The talking heads amplify politicians who exclaim, “See, the greed-driven free market has killed us again. We need more regulation!”

Will Wilkinson says, “Hold on there, Senator Foghorn. I remember you justifying your job with the assertion that ‘free’ markets would not exist without a government framework of regulation and enforcement.”

Actually, Wilkinson says this:

In particular, the American economy is so far from textbook laissez faire that it is well-nigh-impossible to find a breakdown in market institutions that does not have some bit of government policy as a chief contributing cause. As I said in an earlier post on a similar theme, “The American economy is in fact a byzantine amalgam of market and state institutions enmeshed in a thicket of regulation.” So when part of it goes KAPUT it’s cheap to blow ideological notes on the trumpet of market failure, especially if you’re the sort of person who likes to go on and on about how advanced markets cannot even exist except within the framework of government law.

Hear, hear!

UPDATE—— Zachary Karabell in the Wall Street Journal agrees with Wilkinson:

…the idea that there is this thing called "the free market" that governments tame or muck up with regulation is a fiction. Governments create the legal conditions for markets; markets shape what governments can do or are willing to do. Regulation versus free-market is a false dichotomy. Maybe in some theoretical universe, if we could start with a blank slate and construct society anew, it wouldn't be. But we exist in a web of markets and regulations, and the challenge is to respond to problems in such a way so that we decrease the odds of future crises.

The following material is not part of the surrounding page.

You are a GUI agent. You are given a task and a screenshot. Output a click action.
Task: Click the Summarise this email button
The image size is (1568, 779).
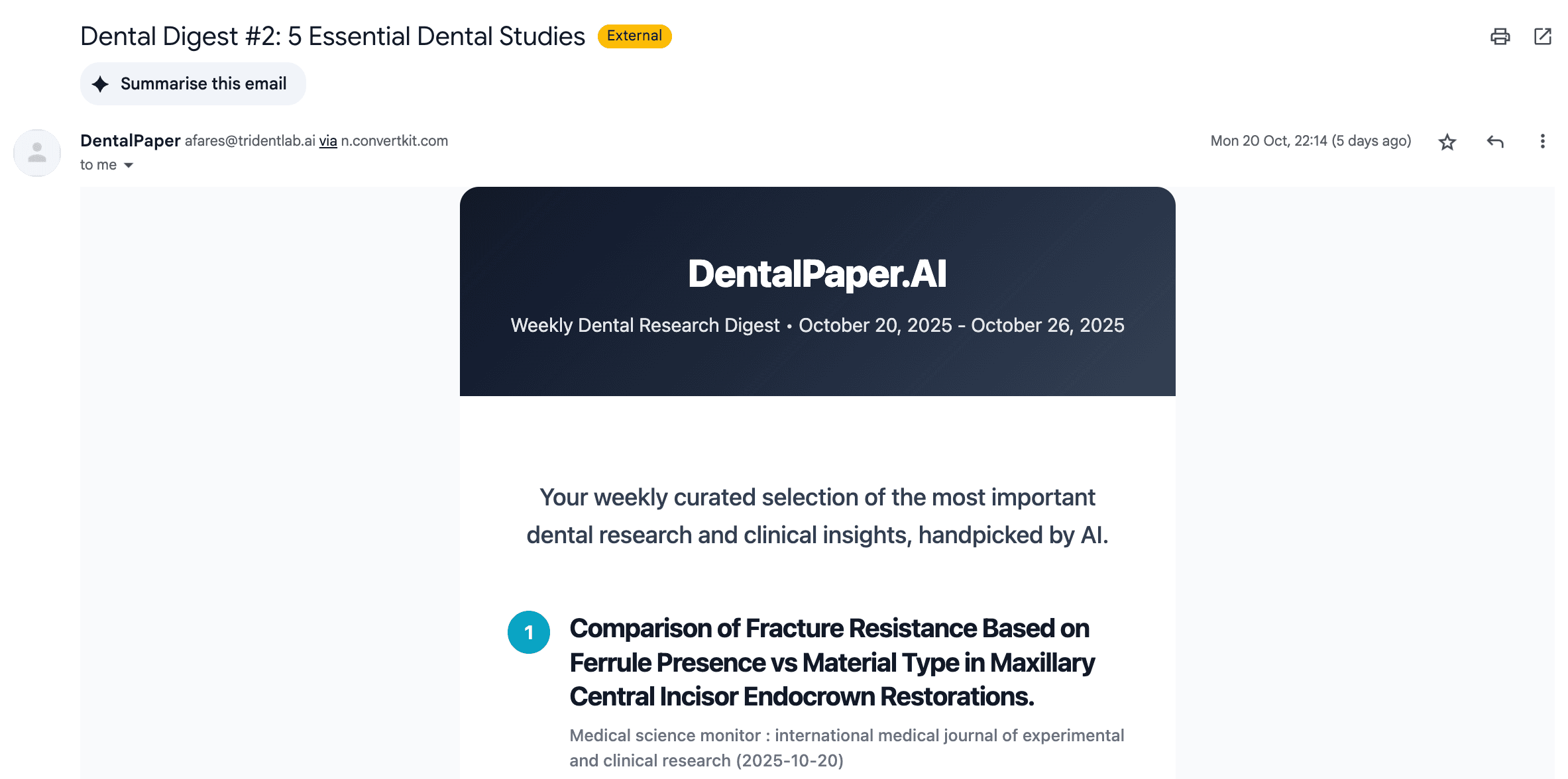point(193,83)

And that is where AIG becomes instructive. Even good regulations can't prevent all future crises, especially ones that are the result of new technologies and changes that result from them. The capital flows, derivatives contracts and nearly frictionless interlinking of global markets today are the direct result of the information technologies of the 1990s. The implications weren't known until very recently, so it would have been nearly impossible for regulations to have prevented what is happening. But if good regulation can't prevent crises, bad regulations can cause them.

The current meltdown isn't the result of too much regulation or too little. The root cause is bad regulation.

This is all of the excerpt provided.